Im dalej w las, tym więcej wetiweru. Mocniejsza staje się też czekoladowa paczula, raczej gorzka niż słodka, choć sam zapach stopniowo się osładza. Nie wyczuwam irysa nawet przez ułamek sekundy... i nie powiem, żeby mnie to martwiło. Wręcz przeciwnie. Bo generalnie z irysem się nie lubimy, by nie rzec, jesteśmy na wojennej ścieżce.

A teraz, dlaczego wolę nazwę Bois d'Orage od French Lover? Bo ja w zapachu żadnego kochanka nie widzę. Tym bardziej francuskiego. Owszem, ciepłe przytulne męskie ramiona, jak najbardziej, ale nie ma mowy o zdzieraniu z siebie ubrań, przyspieszonych oddechach, gnieceniu prześcieradeł w rytm wyśpiewywanej (wysapywanej?) przez Jane Birkin i Serge'a Gainsbourga piosenki "Je t'aime... moi non plus". Za to w zapachu drzewa są, czyli może być i las. I może być po burzy, bo wtedy wszystko pachnie mocniej, intensywniej, bogato. I zielono. 

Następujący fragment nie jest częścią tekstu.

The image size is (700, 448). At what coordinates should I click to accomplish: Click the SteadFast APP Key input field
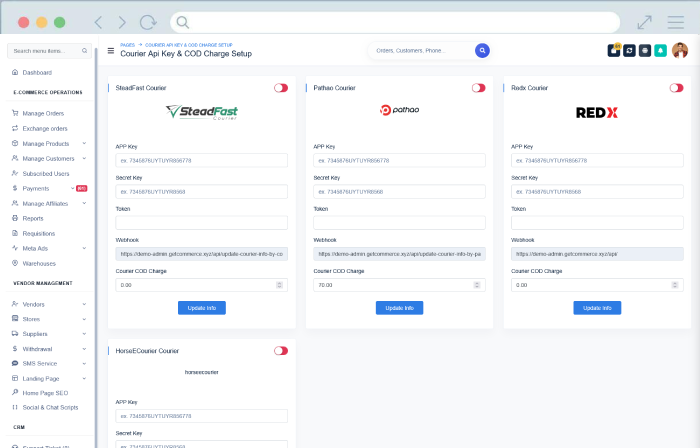point(202,160)
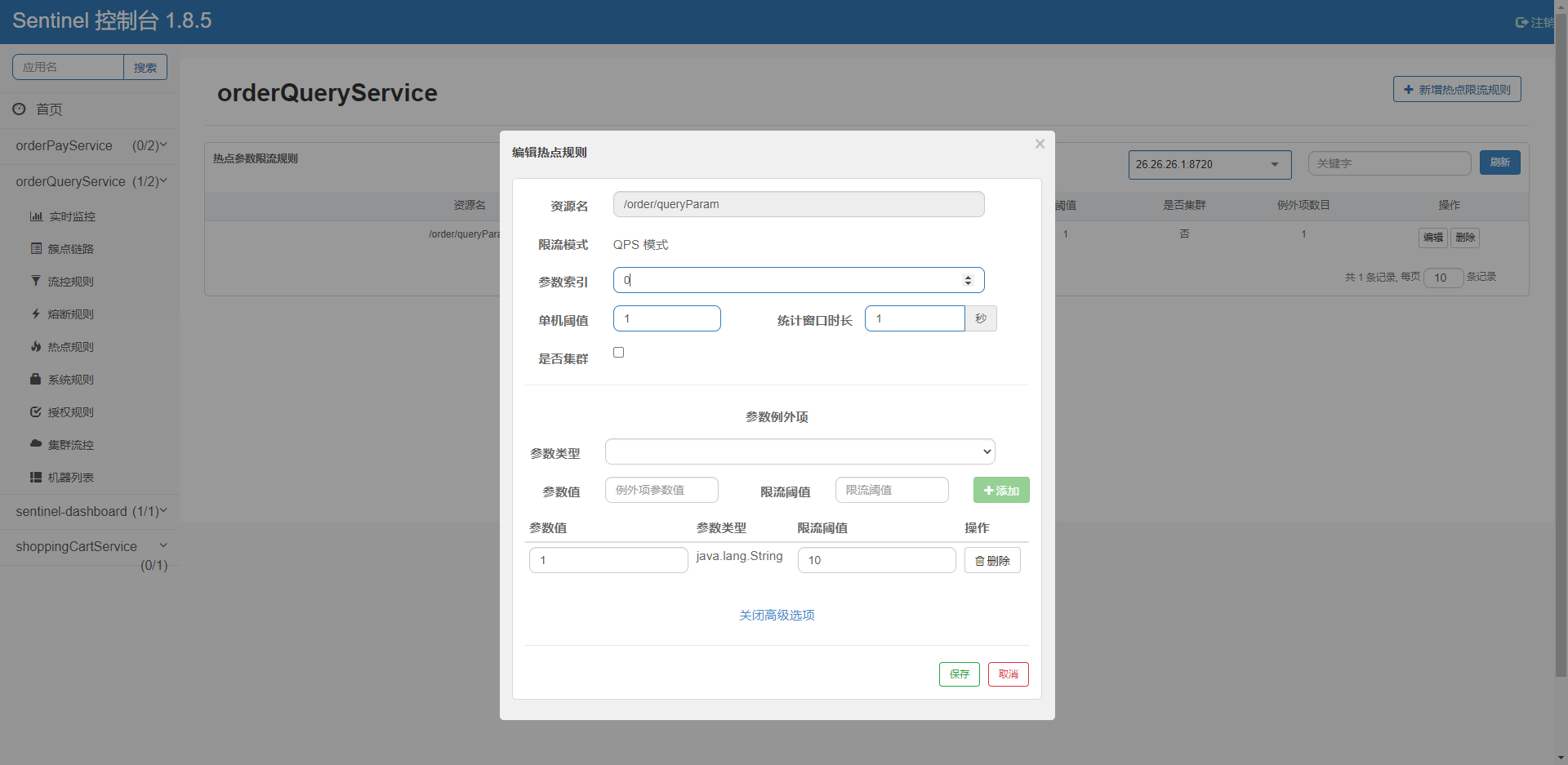Close the 编辑热点规则 dialog with X
Viewport: 1568px width, 765px height.
click(x=1040, y=144)
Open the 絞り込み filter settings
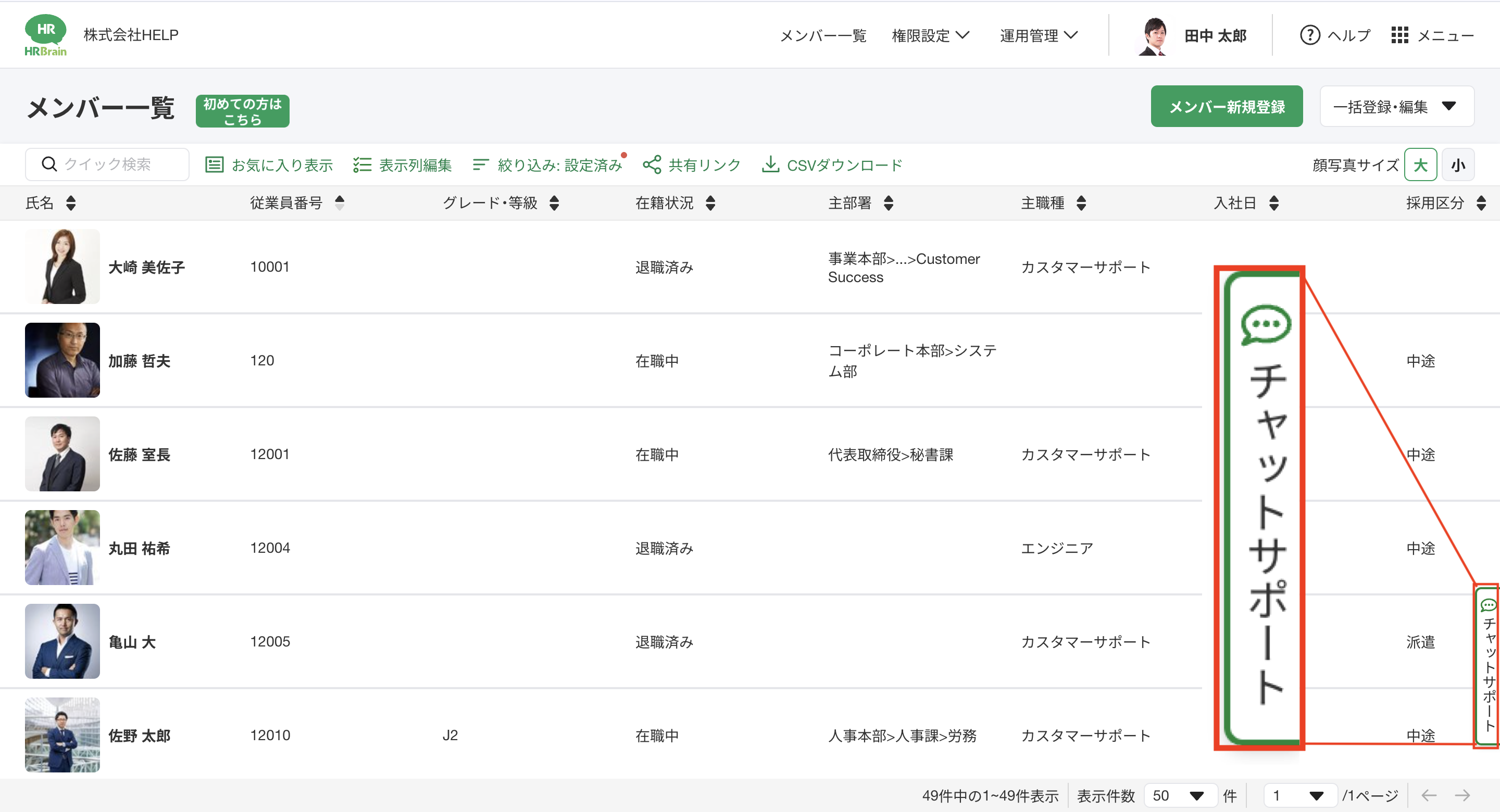The image size is (1500, 812). coord(480,164)
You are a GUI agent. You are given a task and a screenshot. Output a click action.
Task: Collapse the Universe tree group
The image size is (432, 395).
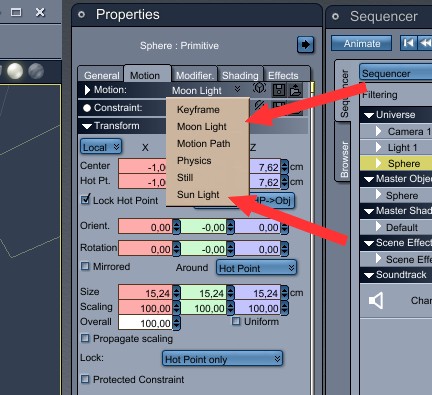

I chcę mieć flakon na półce. Byle już!


Rok: 2007
Nos: Pierre Bourdon
Nuty zapachowe:  ziele angielskie, galbanum, arcydzięgiel, irys, cedr, wetiwer, paczula, kadzidło, piżmo

6 komentarzy:

  1. też nie widzę związku pomiędzy (w moim przypadku) wizją wiosennej, skąpanej w kwitnącym kwieciu Florencji, przepełnionej wonią jeszcze świeżego irysa - zroszonego ciepłym wiosennym deszczem,a taką właśnie wizję roztacza przede mną French Lover i bardzo sobie za to cenię tę kompozycję...

    co do nazwy, romantyczne i chwytliwe nazwy sprzedają się po prostu lepiej, szczególnie gdy coś sugerują lub są czegoś obietnicą... amerykanom pewne kwestie trzeba tłumaczyć i podawać hmmm przetrawione - gdyż ich romantyzm (wyhodowany na piersi ignorancji) opiewa raczej semantykę słowa "lover" w kontekście wyznawania miłości Elvisowi, a Europa to jakiś stary kraj obok równie starej Francji, w której wieśniacy robią wino i sery... ;D
    p.s. a jest taki kraj jak Hungary (głód)? :D
    pozdrawiam pirath

    OdpowiedzUsuń
    Odpowiedzi
    1. Masz racje, chwytliwe nazwy się sprzedają... ale niestety najczęściej też wymuszają na nas pewne obrazy, bo nam je po prostu sugerują. Tym razem jednak zapach tak odstaje od jego europejskiej nazwy, że nawet gdybym chciała, kochanka tam po prostu nie uświadczam.

      Usuń
  2. Czytanie blogów kształci. Nie miałam pojęcia, że genialny, upodlony tandetną nazwą zapach ma także drugie, znacznie bardziej mu pasujące imię.
    Burzowy Las. Pasuje do niego. To także moja fascynacja i perfumeryjne marzenie.
    Przepiękny cedr, wybujała zieloność, wilgoć i napięcie, całkowicie się zgadzam. Fenomenalne perfumy

    OdpowiedzUsuń
    Odpowiedzi
    1. Tak fenomenalne, że z mordem w oczach patrzę na pewne małe porcelanowe zwierzątko - trzeba rozbić świnkę! Tylko czemu tyle lat się z tym bujam?

      Usuń
  3. No własnie ta tandetna nazwa sprawiła że jak dotąd mimo pięknie dla mnie brzmiących nut nie miałam tyle determinacji żeby poznać zapach i zatroszczyć się o jakąś próbkę! Ale Burzowy Las hmm to zupełnie co innego :)
    rosana

    OdpowiedzUsuń
    Odpowiedzi
    1. To jak będziesz miała okazję, zdobądź próbkę. Myślę, że jest ogromna szansa, żeby zapach się spodobał.